BKP starts our discussions off with comparisons of the available information from recent days as well as a comparison of age groups showing a vast increase of younger people (age 18-29). These people could be those ignoring guidelines and social distancing. But they also show one of the lower hospitalizations counts of all people over 18-years-old. They also have the lowest death rate of those groups.

Dr. William Whaley clarifies further saying there isn’t a lot of sick people there, just a lot of positive tests. A very important clarification as Dr. Whaley explains that study isolating people for 21 days with positive tests. That test showed 30 percent of those positive cases never showing a single symptom. The viral load of that 30 percent is just as high as those who do get sick. The contagion is still there and still spreading. Along with this point, Dr. Raymond Tidman offers another note saying a lot of our decision making points are not considering this as well.

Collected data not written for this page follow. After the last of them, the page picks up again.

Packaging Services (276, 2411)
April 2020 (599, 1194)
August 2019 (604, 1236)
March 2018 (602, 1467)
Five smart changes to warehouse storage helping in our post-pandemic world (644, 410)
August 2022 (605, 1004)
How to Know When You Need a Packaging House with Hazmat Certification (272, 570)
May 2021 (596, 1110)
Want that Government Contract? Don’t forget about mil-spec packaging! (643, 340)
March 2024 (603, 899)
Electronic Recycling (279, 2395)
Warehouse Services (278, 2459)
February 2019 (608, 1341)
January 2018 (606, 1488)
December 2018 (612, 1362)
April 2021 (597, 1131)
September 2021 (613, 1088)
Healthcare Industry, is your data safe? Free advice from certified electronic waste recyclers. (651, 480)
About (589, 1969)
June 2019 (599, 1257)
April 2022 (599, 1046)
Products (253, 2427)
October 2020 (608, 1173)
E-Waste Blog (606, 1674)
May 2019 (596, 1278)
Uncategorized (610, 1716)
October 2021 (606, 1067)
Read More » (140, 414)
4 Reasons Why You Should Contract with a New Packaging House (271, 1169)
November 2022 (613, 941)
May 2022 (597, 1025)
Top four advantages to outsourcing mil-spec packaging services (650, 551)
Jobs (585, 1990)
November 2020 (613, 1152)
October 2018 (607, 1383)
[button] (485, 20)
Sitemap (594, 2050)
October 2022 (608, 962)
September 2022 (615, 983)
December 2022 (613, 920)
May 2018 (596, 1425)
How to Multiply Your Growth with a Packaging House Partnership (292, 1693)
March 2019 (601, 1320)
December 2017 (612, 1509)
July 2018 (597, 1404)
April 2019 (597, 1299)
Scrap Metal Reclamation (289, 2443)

The Doctors also look at the treatment guidelines and how much has change since March of 2020. Is the medical community really looking at Hydroxychloroquine and it’s uses? Who should be taking it? When is it viable? Who is approving the drug? These questions all surround these treatment guidelines. Who is supposed to tell you what is effective? Dr. Whaley talks about the steps of drug studies and the misinformation that gets people sidetracked or panicked?

Dr. Tidman agrees that it is difficult to filter these things and work towards a common understanding. People are so inundated with information, technology, sources, and videos. Dr. Tidman says to focus on results and what you know. Don’t let the internet and the vast amounts of information and misinformation jerk you around.

Looking through previous episodes, we talk about some of the predictions that came true in sports with games being cancelled and positive cases rising. Players are following old habits and not maintaining the new rules. Major League Baseball has already warned teams that failure to follow the new rules will see teams suspended for the season. Additionally, more and more players are opting out of their sports this year to avoid the risk. The NFL opt out saw 66 player saying they won’t play this year. According to Dr. Whaley, many of those players were the higher risk players, front lineman and high contact positions.

The changing game is a mirror of our society, according to Whaley. Just like the games, societal behavior will change as he suspects the virus will “smolder” in a form of presence for years. Not enough to be a pandemic, but enough to continue changing your behavior.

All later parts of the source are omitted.